Daily Market Highlights (20.04.2021)

MSE Equity Price Index slips on low volumes

 

The MSE Equity Price Index retracted by 1.5% to 3,835.840 points as five companies ended the day in negative territory whilst only BMIT trended positively. Meanwhile, GO, HSBC and Harvest traded unchanged as overall trading activity contracted further to just €0.05 million. Download a copy of today’s Equity Market Summary.

Lombard Bank Malta plc was the most actively traded equity today as it dropped by 3.1% to the €1.85 level across 13,411 shares. The Bank is due to publish its full-year results on Thursday 22 April.

Within the same sector, Bank of Valletta plc lost 2.2% to the €0.89 level albeit on just 1,089 shares.

BOV’s insurance associate – Mapfre Middlesea plc – plunged 10.2% to the €2.12 level on trivial volumes.

Low trading activity also took place in the equities of Simonds Farsons Cisk plc and Malta Properties Company plc, both of which posted notable declines to €8.05 (-8%) and €0.53 (-3.6%) respectively.

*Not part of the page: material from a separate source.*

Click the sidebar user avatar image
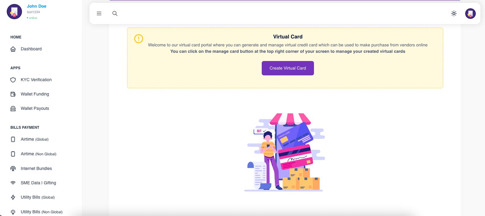This screenshot has height=216, width=485. tap(14, 12)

BMIT Technologies plc added 1% to recapture the €0.53 level across 4,000 shares. Shareholders as at close of trading on Thursday 22 April will be entitled to receive a final net dividend of €0.02922 per share.

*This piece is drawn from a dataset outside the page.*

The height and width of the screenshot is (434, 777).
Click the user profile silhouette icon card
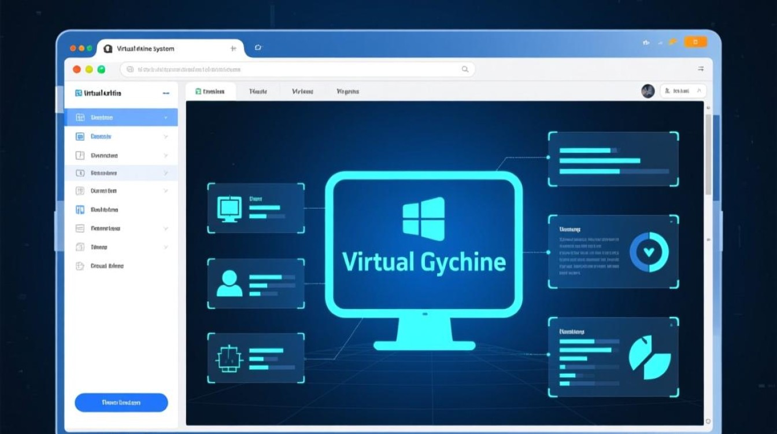click(256, 282)
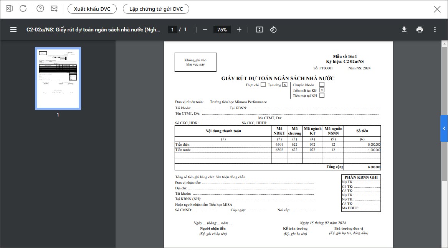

BMIT’s parent company – GO plc – retained the €3.64 level on a total of 1,500 shares.

HSBC Bank Malta plc (3,000 shares) and Harvest Technology plc (9,200 shares) ended the day unchanged at €0.83 and €1.45 respectively.

The RF MGS Index retreated by 0.22% to a near two-month low of 1,111.665 points as eurozone yields rose to an over one-month high amid positive earnings reports by several European companies. Meanwhile, the EU secured an extra 100 million doses of the Pfizer/BioNTech Covid-19 vaccine which will partly offset the delays in the roll-out of the Oxford/AstraZeneca and Johnson & Johnson solutions. In Malta, data published today by the National Statistics Office showed that the Government registered a deficit of €1.3 billion in 2020 which is equivalent to 10.1% of Gross Domestic Product. As a result, the Government’s total debt increased to almost €7 billion, or 54.3% of GDP.